The 5km rule didn’t apply, but the ‘only one visitor per day’ rule did. It was me, and only me, who could see her; me and only me who was there to witness the moment her eyes glazed over and she tried to make her escape.
It was me, trying to calm her, who was hit in the eye by a flailing arm. It was me who watched as a code grey was called and four burly security guards appeared to restrain my birdlike girl; a child with a BMI so low as to be life-threatening.
In these bizarre days of riot police at freedom rallies, mandated medical intervention, closed borders, mask-wearing and the potential end of life as we know it due to the climate crisis, I had but one wish – for my girl to eat her dinner.
After 14 years of feeding this child, she now asks me not to speak of food, not to look at her while she eats, not to praise her when she finishes a meal. After ensuring her satiation for her whole life, I now watch her body fighting starvation.
With less food, her mood dips, lower and lower. Sadness overwhelms her but she won’t accept the cure because the same food that is her medicine will make her ‘fat’ and that is the worst of outcomes for her. She would rather be thin than stable, happy, alive.
My daughter is a feminist and a socialist. She abhors racism, homophobia and inequality. She worries about the climate crisis. She’s the very last person I thought would ever care about being skinny to conform to society’s ideal of what is beautiful.

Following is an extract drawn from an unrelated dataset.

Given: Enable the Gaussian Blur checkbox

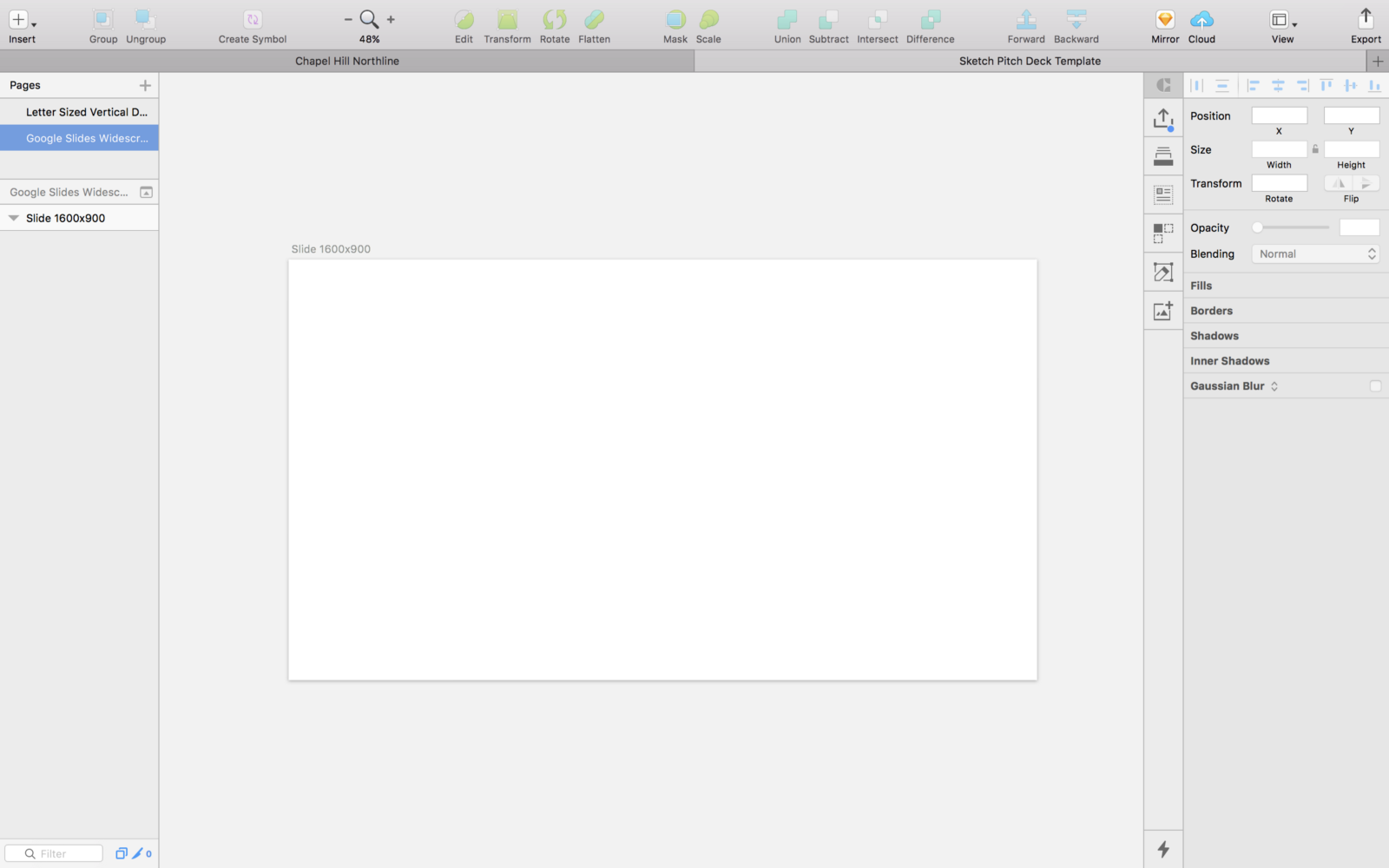Looking at the screenshot, I should point(1375,385).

People with anorexia have an inordinate capacity for self-control. To restrict your eating to the point of starvation takes as much willpower as a marathon runner needs to force their feet to keep running. They’re headstrong but they’re so much more than their illness. They love crafts, knitting, crochet, but they also self-harm, scream abuse and cry incessantly. They’re so conflicted, so afflicted.
Towards the end of lockdown her doctors sent us to the seaside to convalesce. Even there, in a town which was so familiar to us after years of visits, everything was abnormal. The beach was empty, the cafe closed down, and the supermarket under new ownership.

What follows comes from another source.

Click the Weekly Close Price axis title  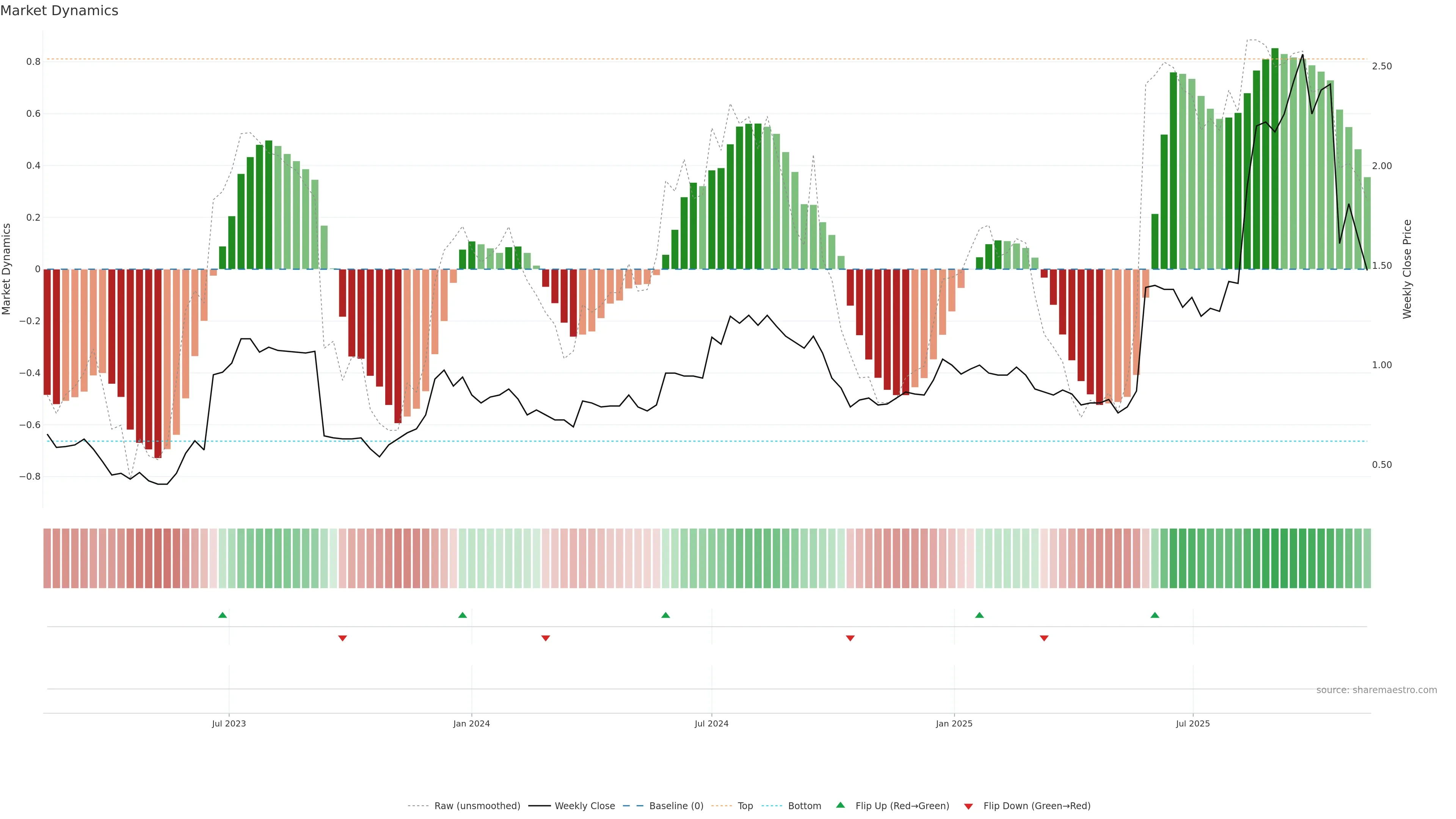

Locals, fearful of catching the virus or becoming the carrier who would infect others in a town of only 200 people, adhered strictly to the lockdown rules. Masks remained tightly affixed to their faces, and they gave each other, and us, a wide berth on the streets and on the sand.
On the first night, a huge storm blew over, ravaging the trees that lined the streets. We woke to a scrambled mess of rubbish and seaweed in the gardens and along the usually pristine beach. The electricity supply for the whole town was cut and the water pumps disabled. We had no plumbing, no power, and frighteningly for me, no way to cook.
The once comforting town took on a post-apocalyptic quality. The grey drizzle of rain pattered down upon quiet, empty streets and not a soul stirred. I had half a mind to pack the car full of everything we owned and hit the highway in search of other human survivors.
We ate apples and rice cakes with peanut butter, and drank from pre-filled water bottles, huddled inside together, wrapped in blankets, protected from the whipping winds by the four walls of the house we’d rented, hoping that we’d endure.
Within a day the sun reappeared, the wind died down and we emerged from our refuge to a brand new version of the old world. A little battered, a lot more messy, but ultimately the same old town.
Today, the world feels a lot brighter.
It took many months of therapy, meal-prepping, tears and tiny wins but, finally, our family has emerged too.
We’re still on tenterhooks at times, but the episode of serious illness and misery is over and we are starting to see my daughter’s brightness again. Her skin bears the scars, but she laughs again now, and she eats at the table with the family and her friends.
She is blossoming into the woman she was meant to be, leaving the storm far behind her.